Just for fun, let’s compare the American College of Pediatricians with the American Academy of Pediatrics.
In August, David Barton and Rick Green at Wallbuilders said the ACP is the leading association of pediatricians in the nation. Even after their error was pointed out by the AAP and a reader of this blog, Rick Green said yesterday on air that the AAP “has more members and has been around a little longer” but both Barton and Green stuck by the story that the ACP was the leading group. However, ACP’s own comparison demonstrates significant differences between the two organizations. The following chart comes from the ACP website:
Note that the ACP does not provide Continuing Medical Education or a professional journal. Access to other professional programs (Red Book, Prep program) is offered via higher fees, but the AAP or affiliated groups actually provide the services. In other words, if there was no AAP, there would be no continuing education or professional publications.

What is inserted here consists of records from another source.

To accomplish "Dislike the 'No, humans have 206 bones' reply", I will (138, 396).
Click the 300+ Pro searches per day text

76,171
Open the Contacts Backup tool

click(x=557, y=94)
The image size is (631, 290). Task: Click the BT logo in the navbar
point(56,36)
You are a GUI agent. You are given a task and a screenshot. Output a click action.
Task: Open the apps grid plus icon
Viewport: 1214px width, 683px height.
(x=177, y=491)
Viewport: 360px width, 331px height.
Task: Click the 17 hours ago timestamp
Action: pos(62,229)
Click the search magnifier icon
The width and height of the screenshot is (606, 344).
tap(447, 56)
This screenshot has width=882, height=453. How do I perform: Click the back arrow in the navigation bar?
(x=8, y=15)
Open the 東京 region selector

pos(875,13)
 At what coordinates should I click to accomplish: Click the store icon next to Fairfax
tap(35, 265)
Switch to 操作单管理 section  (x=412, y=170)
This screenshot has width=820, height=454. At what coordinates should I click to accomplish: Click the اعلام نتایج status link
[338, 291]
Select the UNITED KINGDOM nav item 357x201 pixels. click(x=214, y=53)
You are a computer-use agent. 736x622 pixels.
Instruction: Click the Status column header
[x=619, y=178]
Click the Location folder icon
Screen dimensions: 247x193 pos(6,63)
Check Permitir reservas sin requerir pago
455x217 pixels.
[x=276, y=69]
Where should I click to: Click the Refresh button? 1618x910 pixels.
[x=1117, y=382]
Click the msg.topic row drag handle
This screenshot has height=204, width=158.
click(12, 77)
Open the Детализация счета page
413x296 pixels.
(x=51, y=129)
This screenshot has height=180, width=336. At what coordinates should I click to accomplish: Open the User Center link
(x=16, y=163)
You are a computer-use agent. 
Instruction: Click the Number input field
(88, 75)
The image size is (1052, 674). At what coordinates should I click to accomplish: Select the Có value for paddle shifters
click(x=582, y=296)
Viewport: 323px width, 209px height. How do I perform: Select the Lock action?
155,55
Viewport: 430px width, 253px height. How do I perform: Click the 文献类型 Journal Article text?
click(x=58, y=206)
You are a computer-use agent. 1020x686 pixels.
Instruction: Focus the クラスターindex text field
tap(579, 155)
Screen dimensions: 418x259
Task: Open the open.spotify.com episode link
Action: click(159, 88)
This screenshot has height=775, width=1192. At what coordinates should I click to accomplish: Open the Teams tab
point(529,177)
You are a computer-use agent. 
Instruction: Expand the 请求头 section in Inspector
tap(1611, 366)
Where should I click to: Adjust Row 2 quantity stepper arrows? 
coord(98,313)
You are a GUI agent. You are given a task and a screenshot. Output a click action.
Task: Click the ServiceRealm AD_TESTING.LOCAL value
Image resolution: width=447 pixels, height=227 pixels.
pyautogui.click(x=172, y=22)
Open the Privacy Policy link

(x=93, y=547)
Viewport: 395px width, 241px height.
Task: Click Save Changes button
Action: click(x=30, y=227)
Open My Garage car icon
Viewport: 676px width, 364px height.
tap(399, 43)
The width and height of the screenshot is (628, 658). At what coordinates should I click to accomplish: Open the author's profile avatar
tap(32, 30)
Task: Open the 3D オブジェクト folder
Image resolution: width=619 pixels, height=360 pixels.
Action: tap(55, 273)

A hallmark of a profession is the provision of training, certification, and continuing education. The ACP does not none of this independently. The ACP has been around since 2002 and the AAP since 1937. Annually, the AAP spends millions on professional publications and continuing education; the ACP receipts in 2008 were less than $60,000. The AAP has over 60,000 members, the ACP about 200.
Specialty groups have a long history in the professions and they can have a place, but it is not in the lead. If the ACP disappeared, members of the group would probably miss it, but nothing would change about pediatrics as a medical specialty. The ACP relies on the AAP for the CMEs and research information required to stay in practice.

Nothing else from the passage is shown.